When you lose 70 games in a season, everyone should get some blame. Players, coaches, front office, owner, equipment manager, everyone except the guy running the good imported beer concession. Never blame the guy selling beer.
In the last few days, Nets CEO Brett Yormark — a guy retained in the Mikhail Prokhorov power structure despite getting in a yelling match with a fan last season — and former Nets GM Rod Thorn got in a blame game.
The New York Post’s Peter Vecsey got Thorn to admit on the record that he was no big fan of Yormark, but that was not why he left. (Yes, Vecsey used actual quotes not just anonymous sources, that was the biggest news in the story.)
“I don’t deny my dislike for the guy,” Thorn admitted last Friday when asked by phone about their contentious relationship. “But he’s not the reason I left…
“I’d decided to retire long before the sale. Personal things happened over the last two years that made me realize it was time to go.”
Thorn is now the general manager for the Philadelphia 76ers.
“For the last couple of months I’ve been clearly focused on working with [general manager Billy King] and Avery on getting this franchise back to a best-in-class status,” Yormark said Sunday evening. “Obviously there’s a lot of work to be done after Rod’s 12-70 season, both on and off the court.”
Of course, Yormark tried to fix that by brining John Calipari back to the NBA… that would have been a mistake.
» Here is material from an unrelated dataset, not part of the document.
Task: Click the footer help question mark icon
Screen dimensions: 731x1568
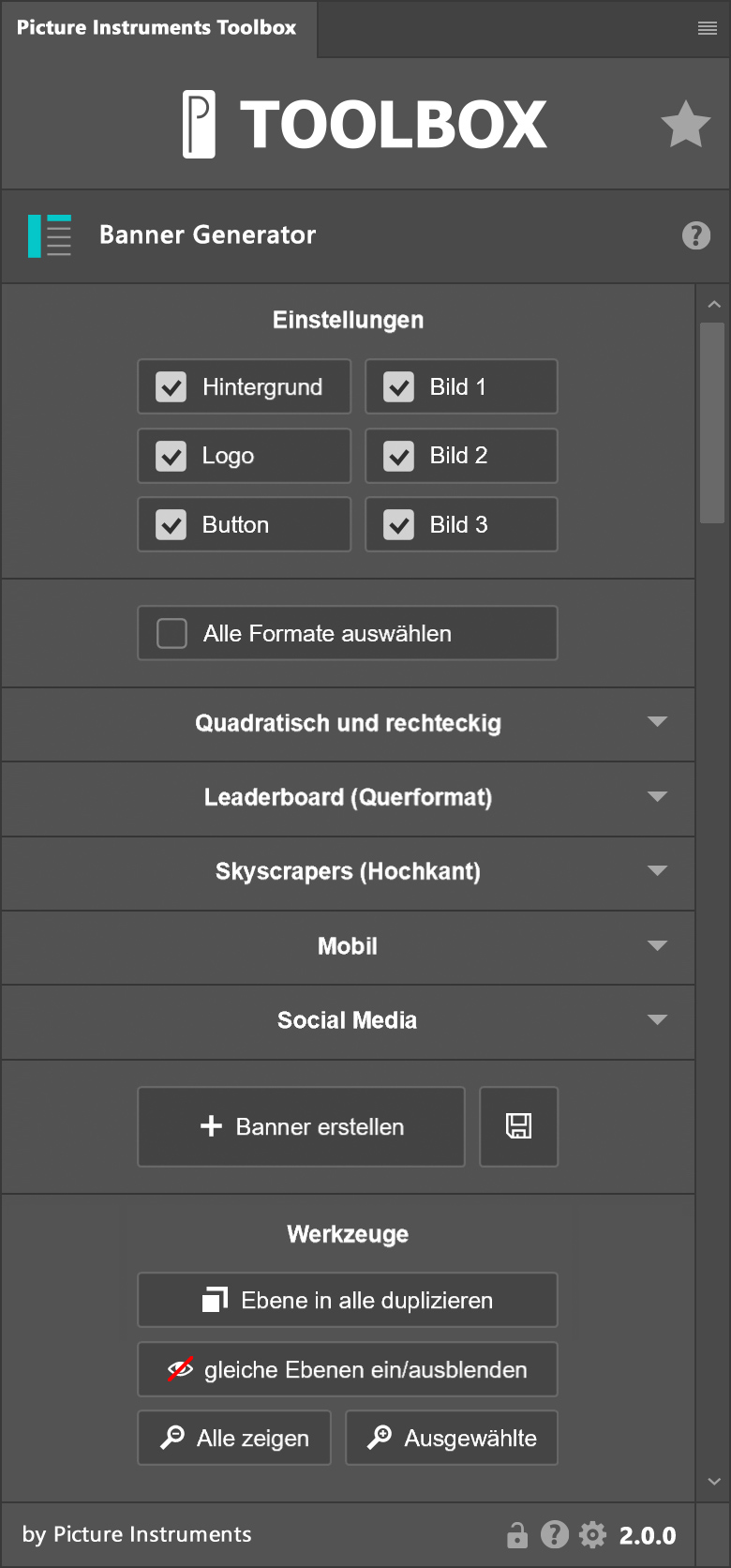Action: click(x=555, y=1534)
Big mistake. Calipari can recruit and has a nice college offensive system, but we have seen the NBA show before and you can’t recruit in the NBA (unless you are Pat Riley).
Yormark gets some blame. Thorn maybe gets more blame — he did a bad job building the Net roster by doing things like holding on to Vince Carter too long. The Nets bad roster last season was largely on him.
But the real problem is that when the front office key players can’t get along you are doomed. They don’t have to be best buds and have weekend family barbecues together, but they have to work well together. If not, well, you get the Nets.